◆ The tasks:
a. In the text below about casting SIMD vector pointers, reproduce the passage from "Intel's intrinsics define" up to and including "allowed to alias.".
b. In the text below about casting SIMD vector pointers, how does gcc implement the rule that __m256 pointers may alias other types?

Is 'Reinterpret_Cast'Ing Between Hardware Simd Vector Pointer and the Corresponding Type an Undefined Behavior

Is `reinterpret_cast`ing between hardware SIMD vector pointer and the corresponding type an undefined behavior?

ISO C++ doesn't define __m256, so we need to look at what does define their behaviour on the implementations that support them.

Intel's intrinsics define vector-pointers like __m256* as being allowed to alias anything else, the same way ISO C++ defines char* as being allowed to alias.

So yes, it's safe to dereference a __m256* instead of using a _mm256_load_ps() aligned-load intrinsic.

But especially for float/double, it's often easier to use the intrinsics because they take care of casting from float*, too. For integers, the AVX512 load/store intrinsics are defined as taking void*, but before that you need an extra (__m256i*) which is just a lot of clutter.

In gcc, this is implemented by defining __m256 with a may_alias attribute: from gcc7.3's avxintrin.h (one of the headers that <immintrin.h> includes):

/* The Intel API is flexible enough that we must allow aliasing with other
   vector types, and their scalar components.  */
typedef float __m256 __attribute__ ((__vector_size__ (32),
                                     __may_alias__));
typedef long long __m256i __attribute__ ((__vector_size__ (32),
                                          __may_alias__));
typedef double __m256d __attribute__ ((__vector_size__ (32),
                                       __may_alias__));

/* Unaligned version of the same types.  */
typedef float __m256_u __attribute__ ((__vector_size__ (32),
                                       __may_alias__,
                                       __aligned__ (1)));
typedef long long __m256i_u __attribute__ ((__vector_size__ (32),
                                            __may_alias__,
                                            __aligned__ (1)));
typedef double __m256d_u __attribute__ ((__vector_size__ (32),
                                         __may_alias__,
                                         __aligned__ (1)));

(In case you were wondering, this is why dereferencing a __m256* is like _mm256_store_ps, not storeu.)

◆ Collected material:
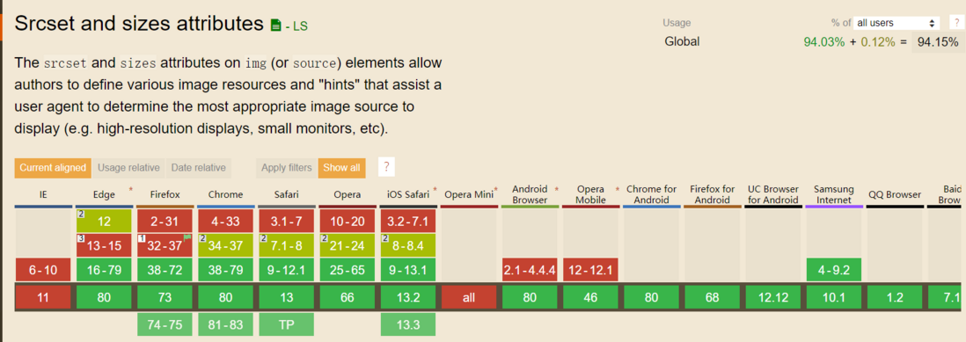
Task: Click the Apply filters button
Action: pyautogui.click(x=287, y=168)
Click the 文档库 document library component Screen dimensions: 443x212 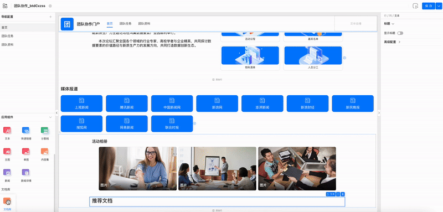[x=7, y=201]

◆ List of solutions:
a.
Intel's intrinsics define vector-pointers like __m256* as being allowed to alias anything else, the same way ISO C++ defines char* as being allowed to alias.

b. It defines __m256 with a may_alias attribute.